2016 Land Rover Discovery Sport infotainment

Without running down the entire list of standard and optional features, suffice to say the $37,455 base SE model is well appointed with highlights including all the mechanical components noted earlier plus 18-inch alloys, auto on/off halogen headlights, rain-sensing wipers, an electromechanical parking brake, pushbutton ignition, dual-zone auto climate control, eight-way powered front seats, partial leather upholstery, a rearview camera, rear parking sonar, 190-watt 10-speaker audio, Bluetooth with media streaming, a USB port with charging capability, trailer stability assist, all the expected active and passive safety features and much more, while the $41,955 as-tested HSE gets upgraded with HID headlamps, LED signature DRLs, LED fog lamps, proximity-sensing access, 10-way powered front seats with memory, grained leather upholstery, more charging USB ports, a HomeLink universal garage door opener, front parking sonar, panoramic sunroof, a powered liftgate, and more.

My tester also had a set of upgraded 19-inch twinned five-spoke black gloss alloys along with previously aluminized exterior highlight trim finished in the same inky black treatment for $1,200, while its roof was also painted black for an additional $200 and its gorgeous Firenze Red Metallic paint added another $950 to the bottom line. Navigation noted earlier adds $1,295 but also includes autonomous emergency braking, lane departure warning and traffic sign recognition as part of the Driver Assist Plus package, while the $1,600 Climate Comfort package added a heatable steering wheel, heated and cooled front seats, heatable rear outboard seats and a heatable windshield, whereas a Black Morzine headliner increased the price by $275, and its third row of seats actually came as part of a $1,750 5+2 Seating package that includes the third-row climate control and high-level vents noted earlier, along with a powered USB port.

Packages in mind, Land Rover will upgrade your Disco further with an $800 Audio Upgrade that consists of a 250-watt 11-speaker stereo, a subwoofer, plus satellite and HD radio, or you can get the audio upgrade plus nicer Windsor leather upholstery, illuminated aluminum tread plates, premium carpeted mats, configurable mood lighting, navigation and more by upgrading to $45,570 HSE Luxury trim. Back to the regular HSE, a $1,900 Vision Assist package adds adaptive cornering HID headlights with auto high beams, a 360-degree surround camera, plus blindspot monitoring with rear cross-traffic alert, while full-color head-up display and self parking combine for $1,800, Wi-Fi for $300, and the list goes on.

2016 Land Rover Discovery Sport rear seat

The upgrade to a third row doesn’t seem to take away from cargo capacity, at least above the load floor. The 50/50-split rearmost seatbacks stow easily via pull tabs on their backsides that automatically drop the headrests before laying flat and exposing 32.7 cubic feet of available space, while the second row can ultimately allow for 66.9 cubic feet of total volume yet otherwise splits in the optimal 40/20/40 configuration to allow skis and other long items down the middle with rear passengers seated comfortably next to the windows to enjoy heatable cushions if so upgraded.

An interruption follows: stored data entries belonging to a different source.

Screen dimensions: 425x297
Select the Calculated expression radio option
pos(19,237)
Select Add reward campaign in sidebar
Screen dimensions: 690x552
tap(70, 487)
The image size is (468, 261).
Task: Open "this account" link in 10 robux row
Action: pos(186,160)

Of note, some advanced active safety features such as lane departure intervention, driver attention monitoring, and automated speed limiting are not on the Disco’s upgrade list, these on the menu for the upcoming 2017 refresh as will likely be a top safety rating from the IIHS, and while there’s a lot more available for next year’s model including upgradable widescreen infotainment that incorporates much higher end audio plus a handling upgrade with adaptive magnetic dampers along with sport-tuned steering and throttle response when the Terrain switch is set to Dynamic mode, my only other option request doesn’t appear to be coming next year, that being the same ultra-efficient 180 horsepower 2.0-liter turbo-diesel with 318 lb-ft of torque that’s standard in the new Jaguar F-Pace; that would make this Disco just about perfect.

Still, the 2016 Discovery Sport’s highly utile yet nicely upscale interior, impressive digital interfaces, excellent on-road dynamics, promised capability off-road, good overall efficiency and superb styling won me over during my test, only making me wish I could spend more time behind the wheel.